The Telegraph:

John Kercher said that the verdict by the appeal court in Perugia was “crazy” and made a “mockery” of the original trial.
His remarks came as David Cameron said the Kercher family should not be forgotten.
Amanda Knox and her former boyfriend Raffaele Sollecito were freed from prison last night after spending four years behind bars following their conviction for Meredith’s murder.

The Prime Minister’s remarks?

“I did watch the verdict last night,” Cameron told British television a day after a court in the Italian city of Perugia dramatically overturned the US student’s conviction for the 2007 murder of her British housemate.

“Of course I feel for Meredith Kercher’s family, because they had previously had an explanation about what had happened to their daughter and they don’t have that any more, and I think all of us should be thinking of them,” he said.

“I mean obviously there is someone in prison for the murder still, but one can’t help but think of the time they must be going through,” added Cameron…

But why isn’t this Rudy Guede character enough for the Kercher family? And why doesn’t the Prime Minister express relief at the fact that two innocent people have been freed? Why can’t these Brits see things the American way?

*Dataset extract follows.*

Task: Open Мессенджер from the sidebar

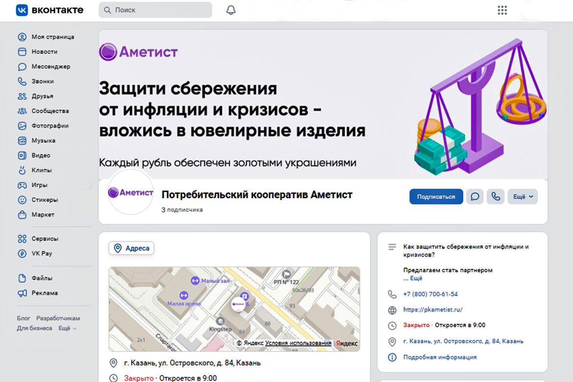Action: tap(50, 67)
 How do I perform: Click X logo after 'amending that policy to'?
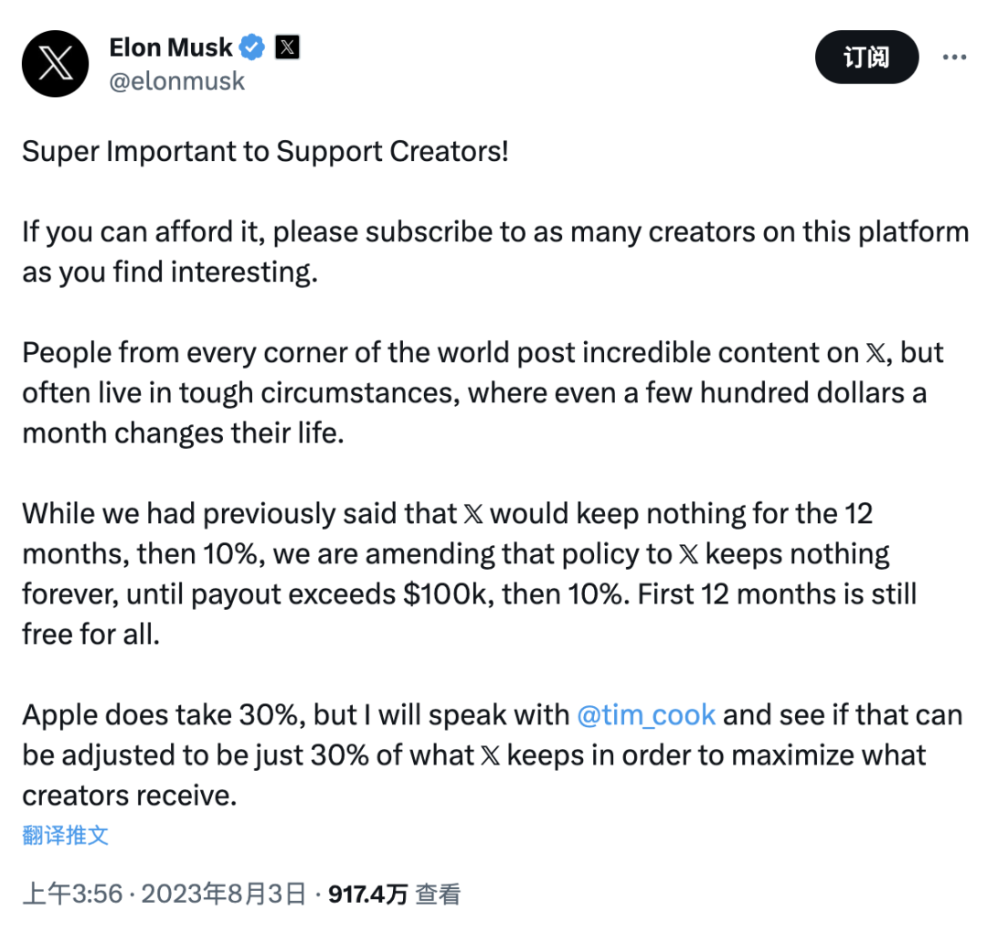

This is very puzzling indeed.

Speaking from the family home in Coulsdon, Surrey, Mr Kercher told the Daily Mirror: “It is ludicrous. How can they ignore all the other evidence?
“I thought the judge might play it safe and uphold the conviction but reduce the sentence. But this result is crazy.”
Mr Kercher pointed out how Rudy Guede, a drug dealer from the Ivory Coast, remains in jail convicted of the murder but he maintains others were involved.
Mr Kercher said that his daughter had suffered 47 wounds, something he said made it highly unlikely Guede could have acted alone.
“It makes a mockery of the original trial,” he told the paper.
“We are all shocked, we could understand them reducing the sentence but completely freeing them, wow.”

Charles Mudede—who writes about film, books, music, and his life in Rhodesia, Zimbabwe, the USA, and the UK for The Stranger—was born near a steel plant in Kwe Kwe, Zimbabwe. He has no memory...

18 replies on “Meredith Kercher’s Father on Amanda Knox”

  1. Looks like they believe tabloid media more than the truth.

    Kerchers: your loss does not give you the right to lynch two innocent people and buy into lies made up by a criminal prosecutor out to save his own job.

  2. Anybody can get killed by a black guy. There’s more value in being killed by a white girl. The thought that she was killed by a black guy is pedestrian.

  3. No evidence…but it seems like there’s a missing element.

    Like someone is still being protected.

    Why did Guede get a much, much lesser sentence than Knox or her boyfriend?

  4. It’s weird how on one hand the first trial was “Justice” but the second is a “Mockery” can you have it both ways? A just court when it agrees with you and a unjust court when it doesn’t

  5. I feel for the Kerchers. Their world ended when their daughter was murdered, and it’s such a huge event in their lives that they believe it must have a huge cause. A satanic ritual, an orgy gone wrong, a conspiracy of virtual strangers– something momentous must have occurred to take their daughter out of the world.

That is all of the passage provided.